Scoped run: supports threshold, repeat, timeout_seconds, and budget_usd. Candidate-changing fields such as target and targets stay parent-level under experiment:. Workspace mutation belongs in workspace.hooks, and runner-specific setup belongs in targets[].hooks.

Lifecycle Ownership

experiment: configures evaluation policy. It does not own commands that prepare files, dependencies, repos, or target-specific runner state.

Need	Put it in
Install dependencies, build the repo, seed files	`workspace.hooks.before_all`
Reset or apply per-case state	`workspace.hooks.before_each` / `workspace.hooks.after_each`
Configure an agent runner or provider variant	`targets[].hooks`
Choose targets, repeats, pass policy, budget, threshold	`experiment`
Override run workspace mode/path without changing task setup	`experiment.workspace.mode` / `experiment.workspace.path`

workspace:
  hooks:
    before_all:
      command: ["bash", "-lc", "bun install && bun run build"]

targets:
  - name: agent-with-skills
    provider: codex
    hooks:
      before_each:
        command: ["sh", "-c", "cp -R skills \"{{workspace_path}}/.codex/skills\""]

experiment:
  target: agent-with-skills
  repeat:
    count: 3
    strategy: pass_at_k

experiment.workspace is intentionally limited to mode and path, matching the --workspace-mode and --workspace-path CLI flags.

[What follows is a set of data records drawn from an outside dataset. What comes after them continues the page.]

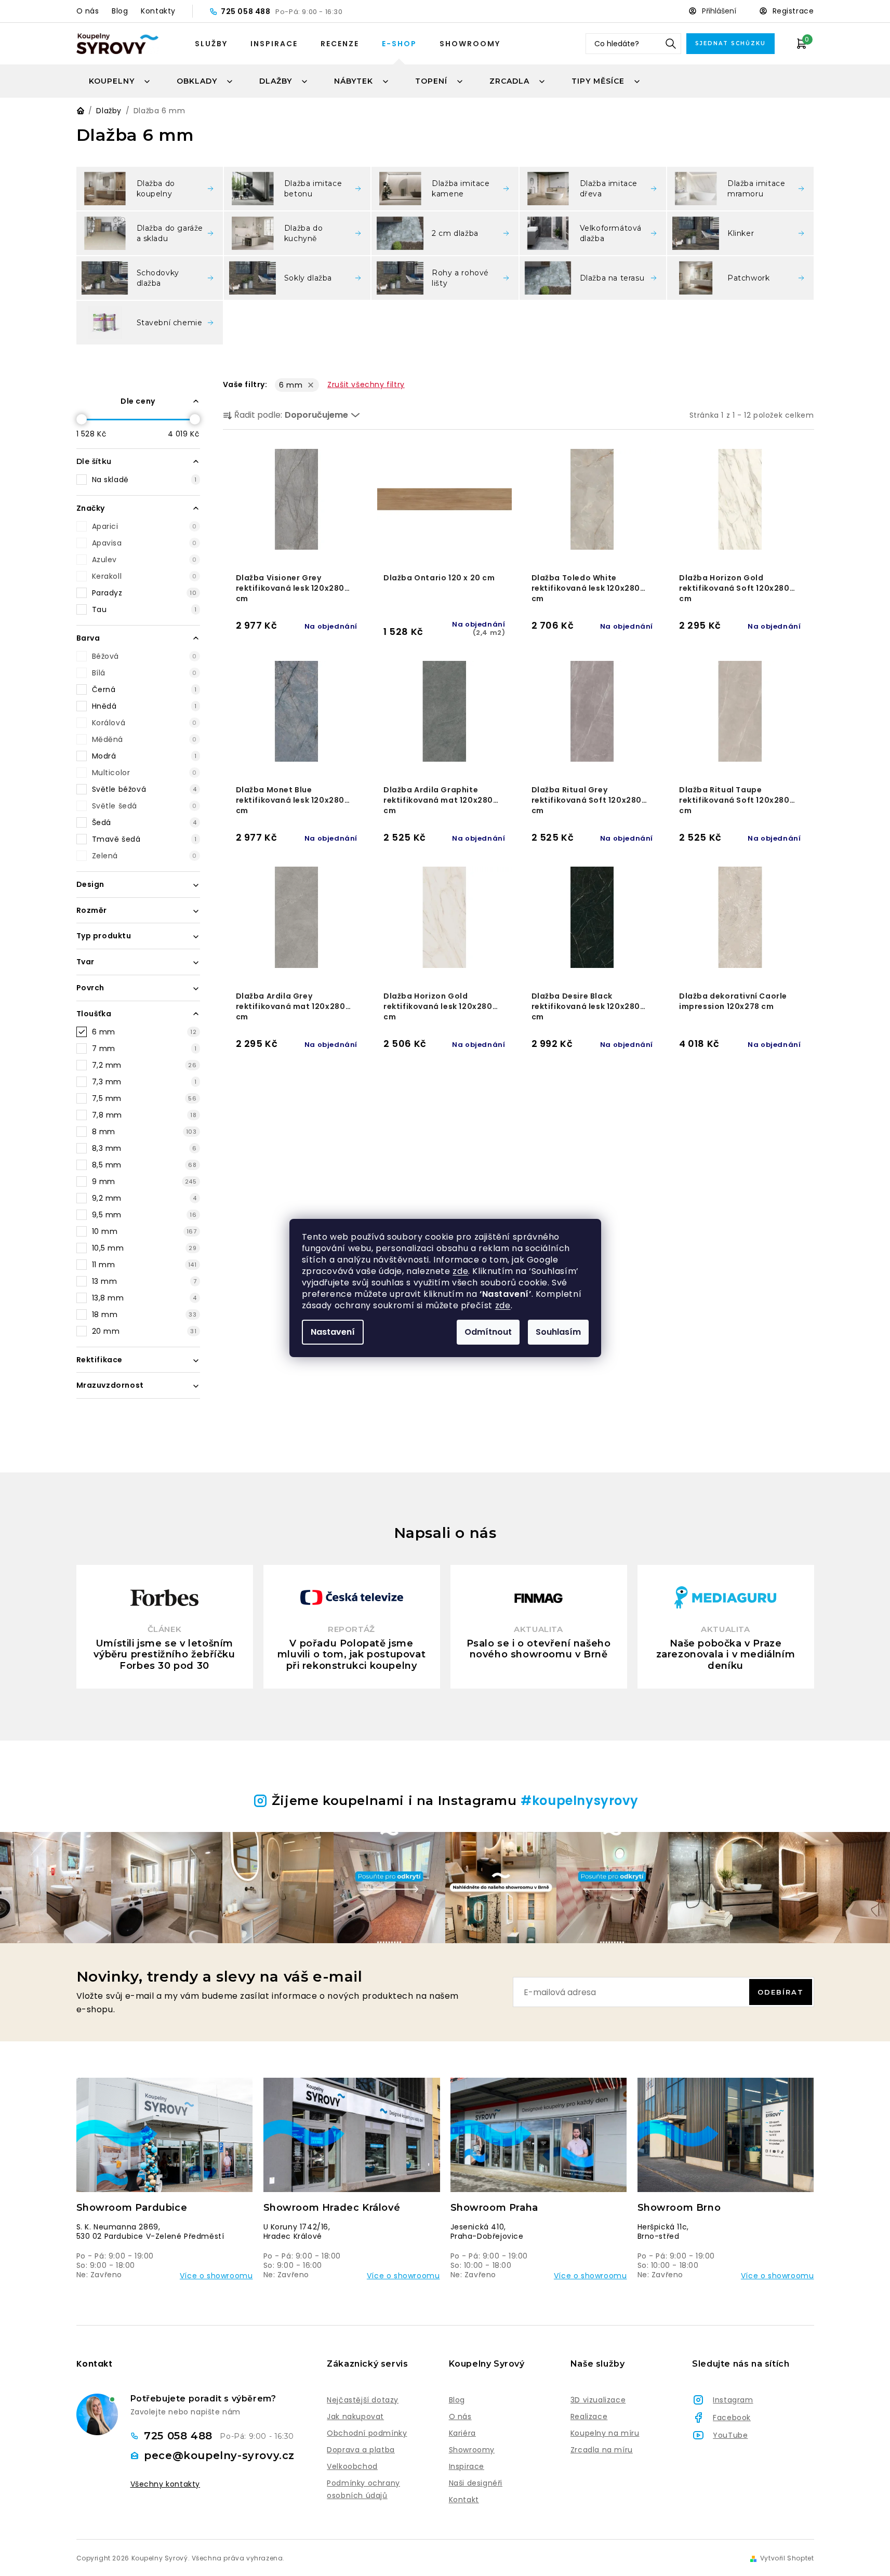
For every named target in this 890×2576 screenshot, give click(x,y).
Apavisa (144, 543)
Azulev (144, 559)
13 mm (144, 1281)
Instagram (733, 2400)
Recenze (340, 43)
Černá (144, 689)
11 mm (144, 1264)
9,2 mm (144, 1198)
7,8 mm (144, 1115)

Put repos, templates, hooks, Docker config, and isolation under top-level or case-level workspace. Wrapper evals that import child evals with type: suite must not define experiment.workspace; imported suites own the task workspace.

Repeat Runs

repeat supports the same core strategies as repeated attempts:

experiment:
  repeat:
    count: 3
    strategy: mean
    cost_limit_usd: 1.50

Supported strategies:

Strategy	Behavior
`pass_at_k`	Uses the best passing attempt; early-exits by default unless `early_exit: false` is set
`pass_all`	Uses the weakest attempt score, so every repeated attempt must meet the threshold
`mean`	Aggregates repeated attempt scores by mean
`confidence_interval`	Uses the lower bound of a 95% confidence interval as the conservative score

AgentV also accepts runs and early_exit under experiment: as shorthand for repeat-run policy:

experiment:
  runs: 4
  early_exit: true

Do not set both repeat and runs in the same runtime block.

Result Layout

Eval runs write to the selected result group:

.agentv/results/<result-group>/<timestamp>/

CLI --experiment sets the result group explicitly. Without that flag, AgentV derives the group from the eval input: a single eval uses the eval metadata name when present or the eval filename otherwise, and multiple eval files use multi-eval. Inline experiment.name does not currently select the result group.

Imported source suite metadata appears in index.jsonl rows and manifests. Use index.jsonl fields such as eval_path, test_id, target, and result_dir for identity and artifact discovery instead of reconstructing paths from suite names or wrapper layout.